I know I said I didn’t really care about $$b_0$$, but in case you’re wondering (and can’t find this in your old stats notes), one way to write the least-squares estimate of $$b_0$$ is: $b_0 = \bar{y} - b_1 \bar{x}$ This is mildly interesting as well: the intercept relates to the actual means of $$X$$ and $$Y$$, as well as the relationship between them.

You may also recognize this as related to the old “point-slope form” for defining a line – what is the point we know the line must pass through?
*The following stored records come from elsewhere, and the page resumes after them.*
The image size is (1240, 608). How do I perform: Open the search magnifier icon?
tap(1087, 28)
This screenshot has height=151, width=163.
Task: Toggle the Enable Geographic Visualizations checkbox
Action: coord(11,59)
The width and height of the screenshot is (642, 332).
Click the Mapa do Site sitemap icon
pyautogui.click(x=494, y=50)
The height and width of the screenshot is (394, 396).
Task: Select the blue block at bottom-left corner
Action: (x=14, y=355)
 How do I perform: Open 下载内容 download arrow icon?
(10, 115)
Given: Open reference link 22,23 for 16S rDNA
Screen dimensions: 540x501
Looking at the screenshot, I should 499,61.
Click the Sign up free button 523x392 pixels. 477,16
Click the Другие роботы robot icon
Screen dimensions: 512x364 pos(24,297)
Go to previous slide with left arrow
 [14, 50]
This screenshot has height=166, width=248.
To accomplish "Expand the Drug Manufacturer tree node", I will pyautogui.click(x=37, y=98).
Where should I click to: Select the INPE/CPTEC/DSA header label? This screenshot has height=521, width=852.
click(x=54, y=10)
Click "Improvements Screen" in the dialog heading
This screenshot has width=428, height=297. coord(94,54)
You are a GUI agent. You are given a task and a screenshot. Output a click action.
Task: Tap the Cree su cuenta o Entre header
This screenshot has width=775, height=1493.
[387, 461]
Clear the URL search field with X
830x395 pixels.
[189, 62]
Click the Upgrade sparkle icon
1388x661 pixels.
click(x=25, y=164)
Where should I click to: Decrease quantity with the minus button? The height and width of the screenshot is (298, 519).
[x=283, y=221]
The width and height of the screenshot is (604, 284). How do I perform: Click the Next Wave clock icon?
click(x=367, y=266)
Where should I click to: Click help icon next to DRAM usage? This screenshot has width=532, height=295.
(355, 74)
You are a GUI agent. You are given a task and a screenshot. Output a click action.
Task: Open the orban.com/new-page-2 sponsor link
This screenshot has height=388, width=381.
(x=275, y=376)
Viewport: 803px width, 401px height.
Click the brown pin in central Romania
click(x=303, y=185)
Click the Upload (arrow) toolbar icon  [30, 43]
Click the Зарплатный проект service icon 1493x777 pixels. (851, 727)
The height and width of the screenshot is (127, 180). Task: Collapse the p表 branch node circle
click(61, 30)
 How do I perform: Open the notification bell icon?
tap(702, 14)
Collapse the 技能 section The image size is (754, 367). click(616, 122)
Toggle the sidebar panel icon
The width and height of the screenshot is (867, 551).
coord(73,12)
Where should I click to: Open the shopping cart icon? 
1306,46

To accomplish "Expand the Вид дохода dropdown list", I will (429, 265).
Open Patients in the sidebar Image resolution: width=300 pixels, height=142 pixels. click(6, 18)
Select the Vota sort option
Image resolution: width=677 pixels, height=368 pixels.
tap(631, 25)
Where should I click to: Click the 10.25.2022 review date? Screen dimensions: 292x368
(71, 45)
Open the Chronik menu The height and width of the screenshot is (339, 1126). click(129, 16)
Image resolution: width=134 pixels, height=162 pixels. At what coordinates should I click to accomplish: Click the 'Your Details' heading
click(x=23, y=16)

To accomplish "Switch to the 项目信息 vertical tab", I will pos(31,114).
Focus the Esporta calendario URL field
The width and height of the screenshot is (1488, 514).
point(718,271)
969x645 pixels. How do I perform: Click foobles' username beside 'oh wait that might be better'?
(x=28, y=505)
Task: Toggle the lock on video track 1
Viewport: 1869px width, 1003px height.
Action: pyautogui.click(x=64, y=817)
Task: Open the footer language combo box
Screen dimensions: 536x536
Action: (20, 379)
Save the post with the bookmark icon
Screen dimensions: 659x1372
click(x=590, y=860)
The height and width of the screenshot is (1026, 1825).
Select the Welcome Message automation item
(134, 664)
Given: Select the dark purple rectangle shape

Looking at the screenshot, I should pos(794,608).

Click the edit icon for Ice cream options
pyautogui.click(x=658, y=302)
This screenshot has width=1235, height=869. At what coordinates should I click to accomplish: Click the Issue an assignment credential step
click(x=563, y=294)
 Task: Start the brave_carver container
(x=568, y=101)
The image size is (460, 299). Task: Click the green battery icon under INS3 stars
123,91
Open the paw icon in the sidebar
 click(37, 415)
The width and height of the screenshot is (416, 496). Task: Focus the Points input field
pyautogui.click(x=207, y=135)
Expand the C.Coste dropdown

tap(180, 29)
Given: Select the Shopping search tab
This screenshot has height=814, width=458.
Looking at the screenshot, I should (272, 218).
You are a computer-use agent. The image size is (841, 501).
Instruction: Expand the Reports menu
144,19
They’re all true! You can get from any of these formulations to the others with a bit of algebra. What they all have in common is the idea of the slope coefficient reflecting both the relationship between $$X$$ and $$Y$$, and the amount of variation/scale of $$X$$ and $$Y$$. (That’s why $$b_1$$ changes if you change the units of your variables!) Depending on the situation, you may find it helpful to think about the slope in any of these ways :)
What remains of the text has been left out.